La iniciativa de Chiche y Andrés Zaina, padre e hijo respectivamente, es convertir la ex bodega Furlotti en un espacio de locales nocturnos al mejor estilo de los “speakeasy” neoyorkinos. Este concepto nació en los años 20´, cuando regía la ley seca en Estados Unidos, por lo cual existían bares clandestinos a los que se ingresaba por una puerta trasera. El proyecto está en marcha y ya comenzaron las tareas de remodelación del casco de la antigua bodega.

 

 

El objetivo es crear un lugar diferente para clientes vip. Este tipo de bares a puertas cerradas y exclusivos son muy comunes en muchas ciudades del mundo. En Buenos Aires hay al menos cinco.  Al respecto, Andrés Zaina promete: “Habrá whisky de alta gama, vinos de autor y coctelería de primer nivel”.

 

El proyecto va a funcionar con el sistema de club de socios, al que se accederá con una membresía y con invitaciones.

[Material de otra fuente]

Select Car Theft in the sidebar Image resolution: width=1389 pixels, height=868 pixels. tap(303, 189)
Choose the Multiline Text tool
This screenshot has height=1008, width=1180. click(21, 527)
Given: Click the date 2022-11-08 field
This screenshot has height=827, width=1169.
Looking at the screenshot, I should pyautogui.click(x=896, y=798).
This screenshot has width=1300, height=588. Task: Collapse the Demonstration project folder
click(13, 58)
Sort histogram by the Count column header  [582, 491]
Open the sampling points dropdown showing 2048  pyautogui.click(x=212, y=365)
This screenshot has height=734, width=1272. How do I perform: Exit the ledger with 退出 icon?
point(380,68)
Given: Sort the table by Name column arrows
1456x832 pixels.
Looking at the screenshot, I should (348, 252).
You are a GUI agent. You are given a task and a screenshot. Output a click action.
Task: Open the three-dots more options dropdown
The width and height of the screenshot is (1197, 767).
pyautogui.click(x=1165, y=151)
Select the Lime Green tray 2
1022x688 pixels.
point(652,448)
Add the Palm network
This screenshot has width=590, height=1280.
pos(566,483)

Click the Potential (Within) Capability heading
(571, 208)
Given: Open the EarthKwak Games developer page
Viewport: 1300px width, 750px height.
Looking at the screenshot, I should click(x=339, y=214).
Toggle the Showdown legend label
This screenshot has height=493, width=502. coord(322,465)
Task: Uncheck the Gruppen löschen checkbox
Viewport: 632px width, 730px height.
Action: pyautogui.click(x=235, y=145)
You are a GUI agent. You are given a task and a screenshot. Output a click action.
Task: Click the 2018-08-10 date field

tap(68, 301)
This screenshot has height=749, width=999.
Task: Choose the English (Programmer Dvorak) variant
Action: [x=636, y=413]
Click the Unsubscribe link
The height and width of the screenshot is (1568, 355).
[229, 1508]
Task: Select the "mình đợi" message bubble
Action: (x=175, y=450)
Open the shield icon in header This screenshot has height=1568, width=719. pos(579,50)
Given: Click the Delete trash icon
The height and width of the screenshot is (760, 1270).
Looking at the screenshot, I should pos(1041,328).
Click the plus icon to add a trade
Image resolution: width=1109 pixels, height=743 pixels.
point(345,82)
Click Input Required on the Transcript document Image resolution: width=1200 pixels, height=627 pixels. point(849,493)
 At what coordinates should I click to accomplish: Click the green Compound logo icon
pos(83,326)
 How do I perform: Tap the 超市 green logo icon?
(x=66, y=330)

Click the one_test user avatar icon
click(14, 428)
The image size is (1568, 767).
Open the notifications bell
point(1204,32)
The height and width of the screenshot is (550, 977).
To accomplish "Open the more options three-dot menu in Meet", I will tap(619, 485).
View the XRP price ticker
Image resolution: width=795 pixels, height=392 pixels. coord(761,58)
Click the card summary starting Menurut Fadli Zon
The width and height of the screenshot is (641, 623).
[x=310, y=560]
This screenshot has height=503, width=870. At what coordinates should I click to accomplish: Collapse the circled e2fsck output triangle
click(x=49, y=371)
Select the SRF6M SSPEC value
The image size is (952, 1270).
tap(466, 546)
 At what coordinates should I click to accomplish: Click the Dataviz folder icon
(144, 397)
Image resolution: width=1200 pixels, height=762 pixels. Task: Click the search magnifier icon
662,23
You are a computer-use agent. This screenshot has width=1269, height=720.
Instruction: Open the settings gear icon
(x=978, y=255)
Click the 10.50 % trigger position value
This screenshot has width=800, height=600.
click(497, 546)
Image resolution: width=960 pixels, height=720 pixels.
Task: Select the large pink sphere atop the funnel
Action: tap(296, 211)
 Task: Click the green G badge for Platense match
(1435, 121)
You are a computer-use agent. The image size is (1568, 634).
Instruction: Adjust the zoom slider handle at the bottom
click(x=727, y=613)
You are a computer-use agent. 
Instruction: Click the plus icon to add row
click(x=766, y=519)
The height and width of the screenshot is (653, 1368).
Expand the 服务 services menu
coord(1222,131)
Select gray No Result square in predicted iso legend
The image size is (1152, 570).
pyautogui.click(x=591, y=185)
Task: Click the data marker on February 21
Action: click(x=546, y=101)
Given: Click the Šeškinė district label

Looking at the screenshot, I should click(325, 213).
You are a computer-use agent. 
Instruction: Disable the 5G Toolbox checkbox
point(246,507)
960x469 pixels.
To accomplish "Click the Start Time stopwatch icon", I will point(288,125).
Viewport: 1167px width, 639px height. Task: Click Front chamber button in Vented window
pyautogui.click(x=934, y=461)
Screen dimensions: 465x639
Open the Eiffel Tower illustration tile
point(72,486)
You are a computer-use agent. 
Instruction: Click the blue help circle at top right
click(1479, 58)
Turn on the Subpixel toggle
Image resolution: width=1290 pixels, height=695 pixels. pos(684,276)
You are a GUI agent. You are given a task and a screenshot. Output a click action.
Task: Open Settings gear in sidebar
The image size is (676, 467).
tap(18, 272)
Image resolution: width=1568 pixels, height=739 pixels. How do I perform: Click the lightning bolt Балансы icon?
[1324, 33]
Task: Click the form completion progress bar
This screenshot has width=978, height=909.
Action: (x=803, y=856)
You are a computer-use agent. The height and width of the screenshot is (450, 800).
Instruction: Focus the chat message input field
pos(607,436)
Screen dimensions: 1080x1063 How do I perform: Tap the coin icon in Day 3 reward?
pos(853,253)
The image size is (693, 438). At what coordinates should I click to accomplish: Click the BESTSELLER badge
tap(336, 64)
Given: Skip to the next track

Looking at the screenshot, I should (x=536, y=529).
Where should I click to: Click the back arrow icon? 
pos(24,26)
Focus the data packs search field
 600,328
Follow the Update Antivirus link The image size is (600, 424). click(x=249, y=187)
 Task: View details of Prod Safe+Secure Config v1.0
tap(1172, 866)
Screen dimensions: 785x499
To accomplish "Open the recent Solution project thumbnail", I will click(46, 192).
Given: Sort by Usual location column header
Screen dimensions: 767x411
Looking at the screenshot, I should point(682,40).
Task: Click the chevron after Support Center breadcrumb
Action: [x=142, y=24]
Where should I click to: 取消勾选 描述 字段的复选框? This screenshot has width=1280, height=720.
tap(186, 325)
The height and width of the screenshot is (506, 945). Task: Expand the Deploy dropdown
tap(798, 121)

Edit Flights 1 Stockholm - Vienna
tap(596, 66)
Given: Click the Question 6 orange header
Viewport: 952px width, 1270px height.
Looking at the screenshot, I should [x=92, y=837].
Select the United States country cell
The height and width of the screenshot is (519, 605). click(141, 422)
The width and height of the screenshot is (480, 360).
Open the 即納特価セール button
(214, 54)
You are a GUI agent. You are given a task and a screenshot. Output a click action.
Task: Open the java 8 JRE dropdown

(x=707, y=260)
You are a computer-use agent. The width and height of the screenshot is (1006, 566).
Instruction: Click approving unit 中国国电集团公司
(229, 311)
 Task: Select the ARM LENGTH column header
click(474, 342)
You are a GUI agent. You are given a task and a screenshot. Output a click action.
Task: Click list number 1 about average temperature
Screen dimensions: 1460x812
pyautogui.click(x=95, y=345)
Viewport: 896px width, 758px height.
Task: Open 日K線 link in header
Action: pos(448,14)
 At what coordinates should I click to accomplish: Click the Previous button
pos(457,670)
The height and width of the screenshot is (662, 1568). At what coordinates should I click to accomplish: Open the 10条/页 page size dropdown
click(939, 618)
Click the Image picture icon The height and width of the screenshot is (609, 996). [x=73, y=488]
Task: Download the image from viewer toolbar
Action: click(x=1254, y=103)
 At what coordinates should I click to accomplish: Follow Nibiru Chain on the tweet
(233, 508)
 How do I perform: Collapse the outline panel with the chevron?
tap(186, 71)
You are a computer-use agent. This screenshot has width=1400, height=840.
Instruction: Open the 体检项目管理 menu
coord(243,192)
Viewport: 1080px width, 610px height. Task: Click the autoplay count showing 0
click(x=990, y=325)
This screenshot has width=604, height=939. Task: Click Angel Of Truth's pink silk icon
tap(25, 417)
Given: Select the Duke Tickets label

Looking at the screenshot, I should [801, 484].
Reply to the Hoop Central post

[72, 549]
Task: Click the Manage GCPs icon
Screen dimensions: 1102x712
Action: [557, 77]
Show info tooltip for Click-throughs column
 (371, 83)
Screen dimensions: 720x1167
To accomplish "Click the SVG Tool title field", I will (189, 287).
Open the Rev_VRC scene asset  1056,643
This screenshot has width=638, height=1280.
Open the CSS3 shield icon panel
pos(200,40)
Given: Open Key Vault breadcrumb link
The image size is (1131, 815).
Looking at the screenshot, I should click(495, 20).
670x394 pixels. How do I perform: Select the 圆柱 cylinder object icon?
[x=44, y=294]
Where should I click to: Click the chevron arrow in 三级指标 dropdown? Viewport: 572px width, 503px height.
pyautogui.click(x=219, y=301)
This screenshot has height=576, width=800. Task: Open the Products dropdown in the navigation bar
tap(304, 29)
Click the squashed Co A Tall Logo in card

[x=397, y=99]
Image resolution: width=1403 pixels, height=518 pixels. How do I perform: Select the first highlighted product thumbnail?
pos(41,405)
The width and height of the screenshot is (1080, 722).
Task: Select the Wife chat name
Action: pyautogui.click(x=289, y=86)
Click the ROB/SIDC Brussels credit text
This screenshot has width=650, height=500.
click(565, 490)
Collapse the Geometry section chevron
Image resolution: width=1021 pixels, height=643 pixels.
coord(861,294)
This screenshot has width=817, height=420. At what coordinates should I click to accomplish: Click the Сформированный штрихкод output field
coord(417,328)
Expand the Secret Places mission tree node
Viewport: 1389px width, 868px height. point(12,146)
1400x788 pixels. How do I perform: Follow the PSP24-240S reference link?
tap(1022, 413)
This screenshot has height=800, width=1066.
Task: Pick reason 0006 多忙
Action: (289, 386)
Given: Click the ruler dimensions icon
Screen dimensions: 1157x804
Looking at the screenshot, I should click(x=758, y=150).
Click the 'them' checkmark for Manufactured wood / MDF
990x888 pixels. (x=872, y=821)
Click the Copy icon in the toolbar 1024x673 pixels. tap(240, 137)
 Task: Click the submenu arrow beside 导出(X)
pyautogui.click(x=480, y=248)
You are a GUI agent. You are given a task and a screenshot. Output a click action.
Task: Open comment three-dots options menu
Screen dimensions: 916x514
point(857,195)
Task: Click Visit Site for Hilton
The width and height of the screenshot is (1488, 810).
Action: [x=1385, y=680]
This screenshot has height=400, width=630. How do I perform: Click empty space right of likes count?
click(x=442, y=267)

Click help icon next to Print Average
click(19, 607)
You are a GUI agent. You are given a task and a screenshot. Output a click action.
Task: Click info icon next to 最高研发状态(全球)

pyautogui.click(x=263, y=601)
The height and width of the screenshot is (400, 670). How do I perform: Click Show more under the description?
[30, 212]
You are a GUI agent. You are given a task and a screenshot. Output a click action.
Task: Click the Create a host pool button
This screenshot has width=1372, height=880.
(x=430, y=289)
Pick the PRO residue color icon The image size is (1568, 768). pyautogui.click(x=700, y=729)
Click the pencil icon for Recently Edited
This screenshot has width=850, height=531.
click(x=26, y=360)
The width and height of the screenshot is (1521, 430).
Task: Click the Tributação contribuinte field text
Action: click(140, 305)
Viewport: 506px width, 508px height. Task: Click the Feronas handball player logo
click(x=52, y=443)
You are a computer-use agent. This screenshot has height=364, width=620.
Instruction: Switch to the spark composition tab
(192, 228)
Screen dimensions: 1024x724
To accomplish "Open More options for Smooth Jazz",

Tendrá locales bailables y se está preparando la acústica porque funcionará de manera subterránea en las piletas de la antigua bodega de Maipú. El edificio tiene 50 metros de largo por 30 metros de ancho.

 

 

Dentro de la bodega, habrá dos divisiones, según explica el dueño: “Una zona con bebidas para gente de buen paladar y otra con sesión de música y livings para escuchar ritmos diferentes, jazz, house y tango electrónico”. El plan es inaugurarlo en la primavera de 2015.